What you should do:
Starting at the line that contains "You are a GUI", transcribe each line exactly through the end of the data below, and skip any pictures.

Record extracts:
######
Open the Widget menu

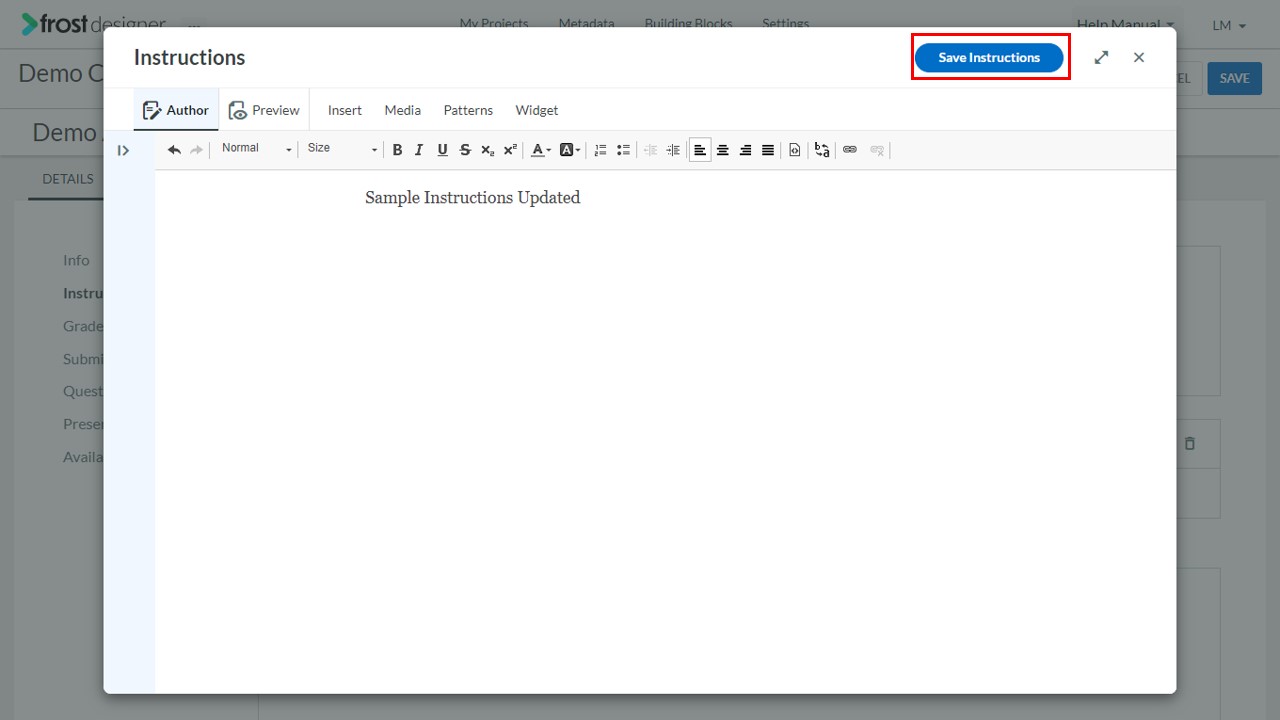click(537, 110)
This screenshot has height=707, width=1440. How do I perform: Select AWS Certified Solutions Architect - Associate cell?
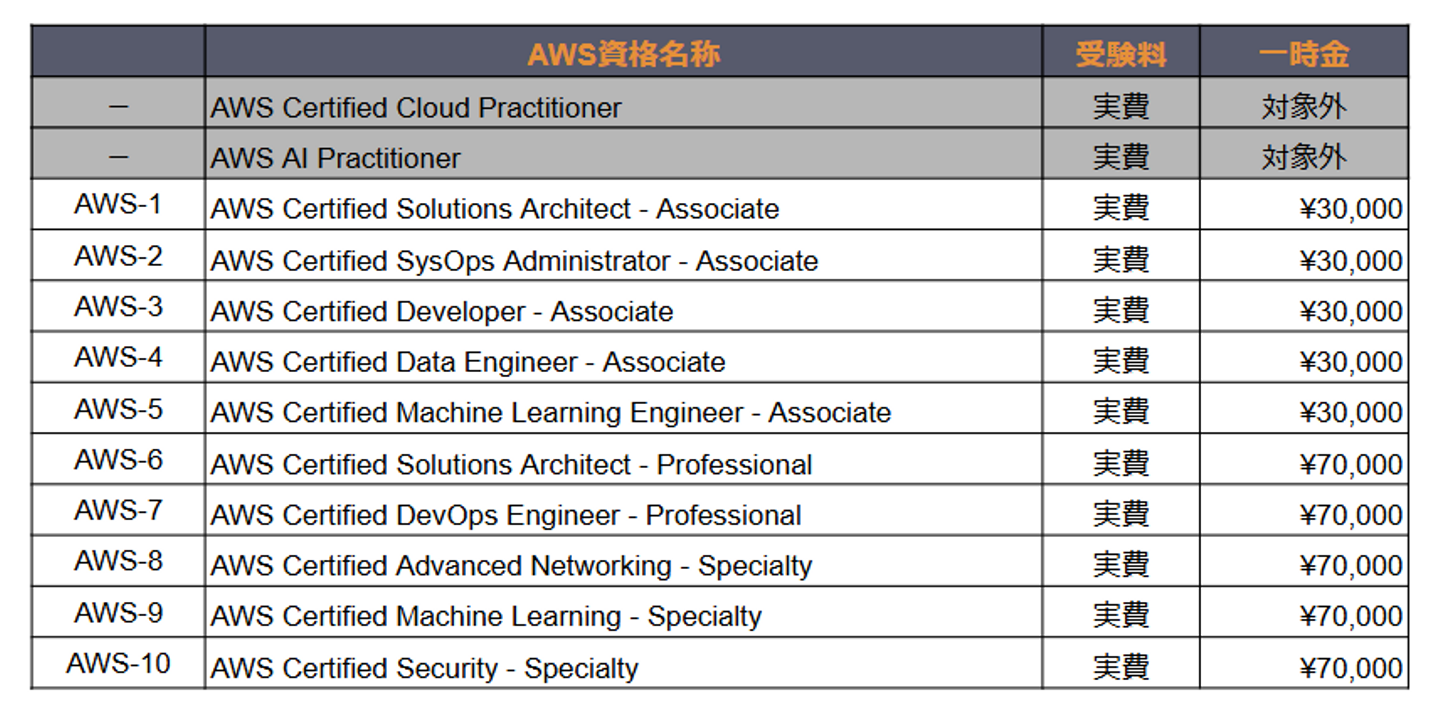494,210
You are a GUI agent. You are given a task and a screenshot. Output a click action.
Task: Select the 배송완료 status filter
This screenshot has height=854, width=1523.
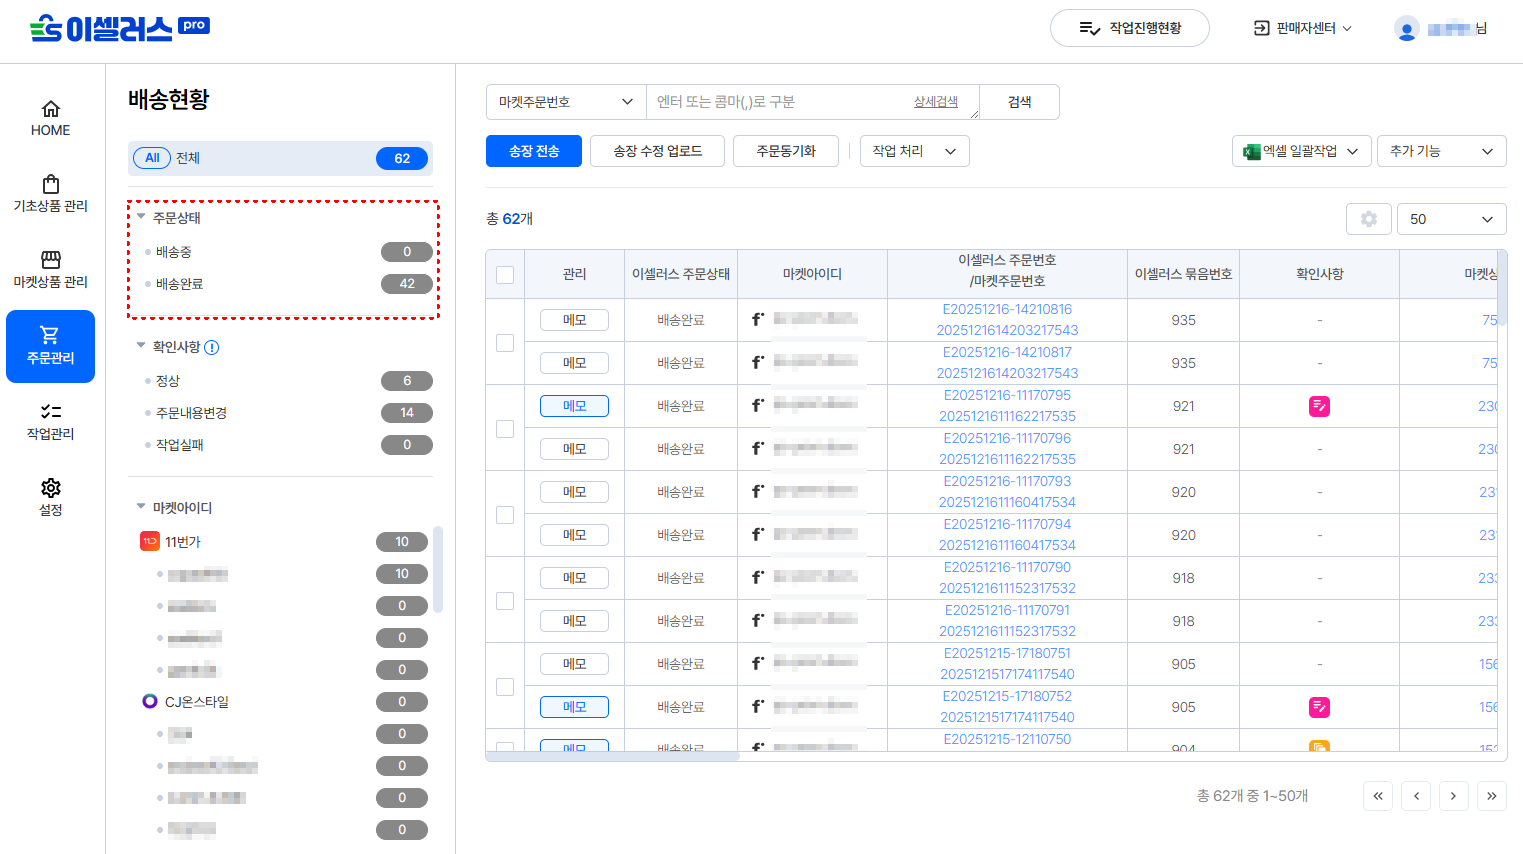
######
Exercise solution:
You are a GUI agent. You are given a task and a screenshot. Output a click action.
Task: Select the 배송완료 status filter
This screenshot has height=854, width=1523.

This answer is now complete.